▶ _EXERCISE_:
Please find the line that holds "You are a GUI" below and reproduce it, along with every line after it through the end, exactly and without pictures.

▶ _DATA RECORDS_:
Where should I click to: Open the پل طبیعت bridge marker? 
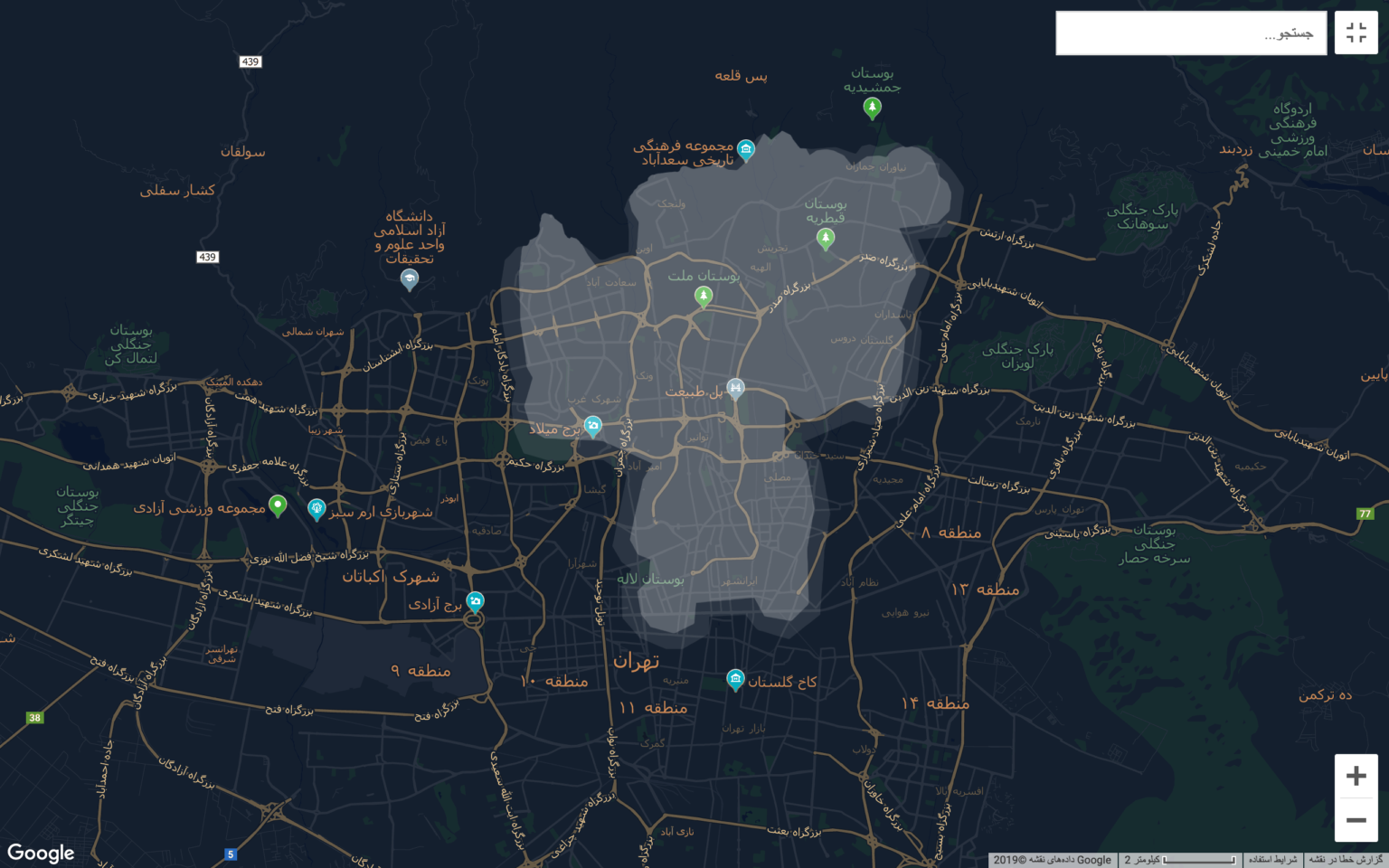coord(735,389)
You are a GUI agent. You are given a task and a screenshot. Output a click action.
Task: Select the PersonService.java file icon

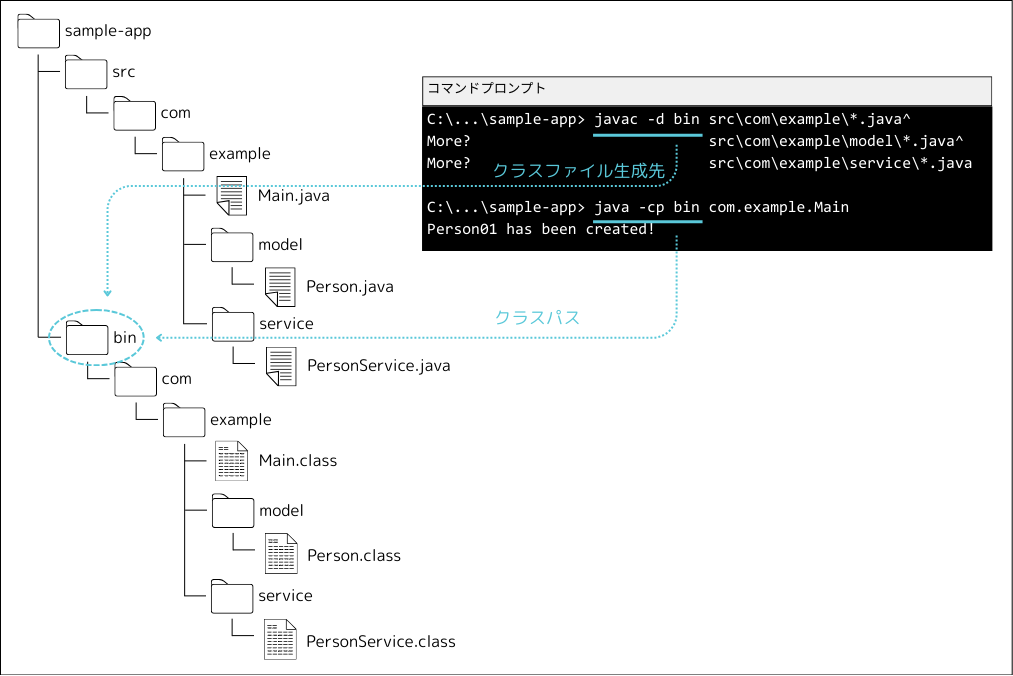280,365
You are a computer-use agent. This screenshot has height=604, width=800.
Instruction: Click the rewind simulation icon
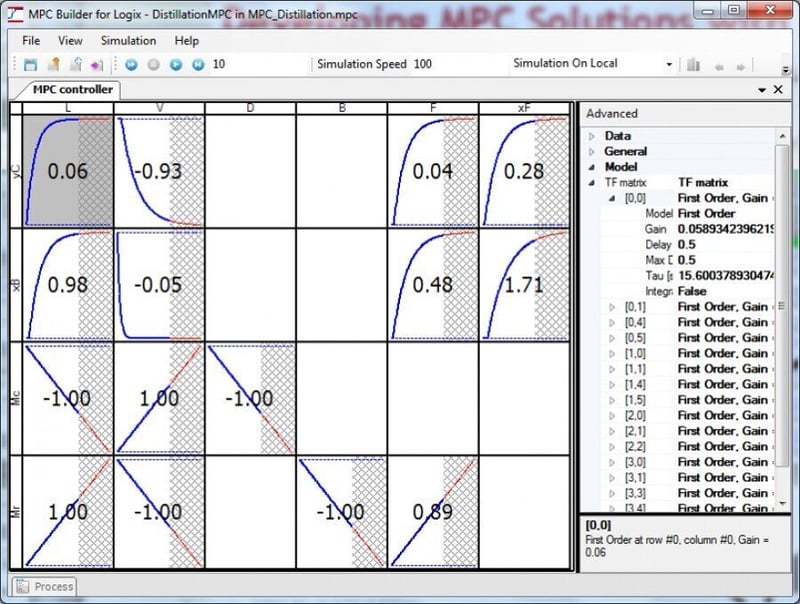tap(131, 63)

▶ _WRITTEN REPLY_:
You are a GUI agent. You are given a task and a screenshot. Output a click action.
Task: Select the PersonService.java file icon

280,365
You are a computer-use agent. This screenshot has height=604, width=800.
Instruction: Click the rewind simulation icon
tap(131, 63)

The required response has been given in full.